NuSTAR discovery of a 3.76-second transient magnetar near Sagittarius A* (1305.1945v2)

Abstract: We report the discovery of 3.76-s pulsations from a new burst source near Sgr A* observed by the NuSTAR Observatory. The strong signal from SGR J1745-29 presents a complex pulse profile modulated with pulsed fraction 27+/-3 % in the 3-10 keV band. Two observations spaced 9 days apart yield a spin-down rate of Pdot = (6.5+/-1.4)x10^{-12}. This implies a magnetic field B = 1.6x10^14 G, spin-down power Edot = 5x10^33 erg/s, and characteristic age P/2Pdot = 9x10^3 yr, for the rotating dipole model. However, the current Pdot may be erratic, especially during outburst. The flux and modulation remained steady during the observations and the 3-79 keV spectrum is well fitted by a combined blackbody plus power-law model with temperature kT_BB = 0.96+/-0.02 keV and photon index = 1.5+/-0.4, respectively. The neutral hydrogen column density (nH ~ 1.4x10^23 cm^{-2}) measured by NuSTAR and Swift suggests that SGR J1745-29 is located at or near the Galactic Center.

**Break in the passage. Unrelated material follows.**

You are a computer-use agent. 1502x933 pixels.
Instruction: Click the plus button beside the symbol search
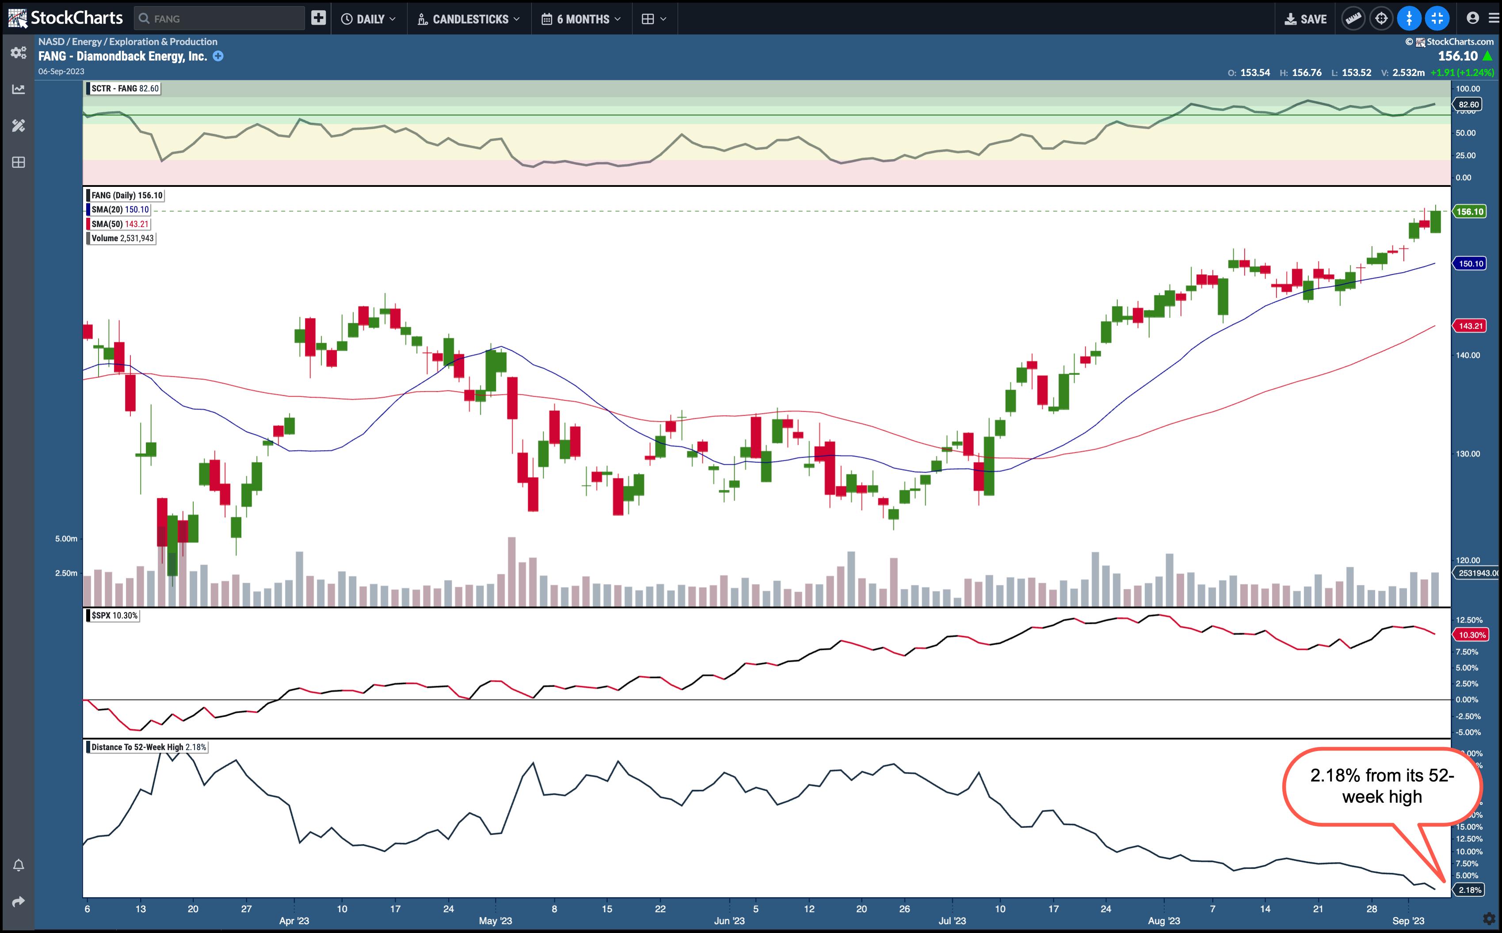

The lack of an X-ray counterpart in the published Chandra survey catalog sets a quiescent 2-8 keV luminosity limit of Lx ~< 10^32 erg/s. The bursting, timing, and spectral properties indicate a transient magnetar undergoing an outburst with 2-79 keV luminosity up to 3.5x10^35 erg/s for a distance of 8 kpc. SGR J1745-29 joins a growing subclass of transient magnetars, indicating that many magnetars in quiescence remain undetected in the X-ray band or have been detected as high-B radio pulsars. The peculiar location of SGR J1745-29 has important implications for the formation and dynamics of neutron stars in the Galactic Center region.

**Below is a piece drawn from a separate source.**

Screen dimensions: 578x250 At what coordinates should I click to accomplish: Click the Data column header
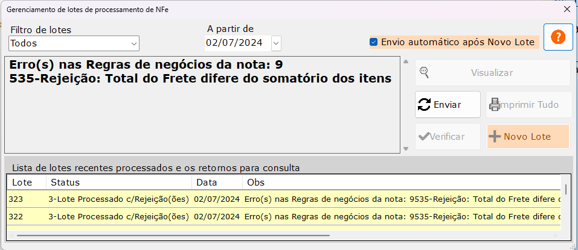205,182
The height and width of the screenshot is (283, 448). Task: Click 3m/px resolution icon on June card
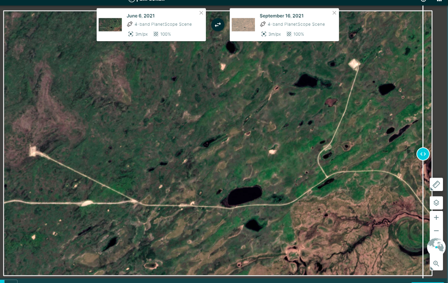pos(131,34)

Discovery of a Transient Magnetar Near Sagittarius A*

The paper "NuSTAR Discovery of a 3.76-Second Transient Magnetar Near Sagittarius A*" presents a detailed account of the identification and characterization of a transient magnetar, SGR J1745−29, situated in close proximity to the supermassive black hole at the center of our galaxy, Sagittarius A*. The discovery was facilitated by observations conducted using the NuSTAR Observatory, complemented by follow-up data from Swift and Chandra.

Key Findings

The NuSTAR observations uncovered periodic X-ray pulsations with a period of 3.76 seconds from this newly identified source, signaling its nature as a magnetar. The reported pulsed fraction is 27 ± 3% within the 3-12 keV band. The magnetar exhibits a spin-down rate of Ṗ = (6.5 ± 1.4) × 10^-12, which suggests a magnetic field strength of B = 1.6 × 10^14 G and a characteristic age of approximately 9,000 years assuming a dipole braking model. These findings are indicative of the intense magnetic fields that define magnetars and fuel their energetic emissions.

The spectral analysis conducted across the 3-79 keV band reveals that the source's emission can be modeled as a combination of blackbody radiation and a power-law component. The temperature of the blackbody component is found to be kT_BB = 0.96 ± 0.02 keV, while the photon index of the power-law component is Γ = 1.5 ± 0.4. The total unabsorbed luminosity in the 2-79 keV range is calculated to be 3.5 × 10^35 erg s^-1 assuming a distance of 8 kpc, consistent with its location at the Galactic Center.

Implications and Future Directions

The discovery of SGR J1745−29 adds to the growing roster of transient magnetars, a subclass characterized by rapid outbursts and relatively low quiescent luminosity. Such transient magnetars may remain undetected during quiescent phases unless observed at radio wavelengths, as demonstrated by the additional radio observations capturing pulsations at the same period. This emphasizes the need for comprehensive multiwavelength monitoring to unveil the complete lifecycle of these enigmatic objects.

The peculiar location near Sagittarius A* prompts questions about the astrophysical processes governing neutron star formation and dynamics within the chaotic environment of the Galactic Center. The formation of a neutron star in such a region may involve interactions with the dense stellar population and supermassive black hole, influencing its evolutionary trajectory and behavior.

Long-term monitoring of SGR J1745−29 will be crucial in understanding the temporal evolution of magnetars and their interaction with the surrounding medium. Continued observations using X-ray and radio telescopes are anticipated to provide valuable insights into the mechanisms driving magnetar outbursts and power generation, thereby enriching the theoretical frameworks regarding neutron stars and their magnetic phenomena.

Conclusion

This paper contributes significant observational data that enhance our understanding of magnetar physics, particularly within the unique environment of the Galactic Center. It underscores the importance of coordinated multi-instrument observations in identifying and studying transient astrophysical phenomena. Future research should aim to expand the sample of known magnetars and refine models of neutron star formation and magnetic field evolution in such dense regions.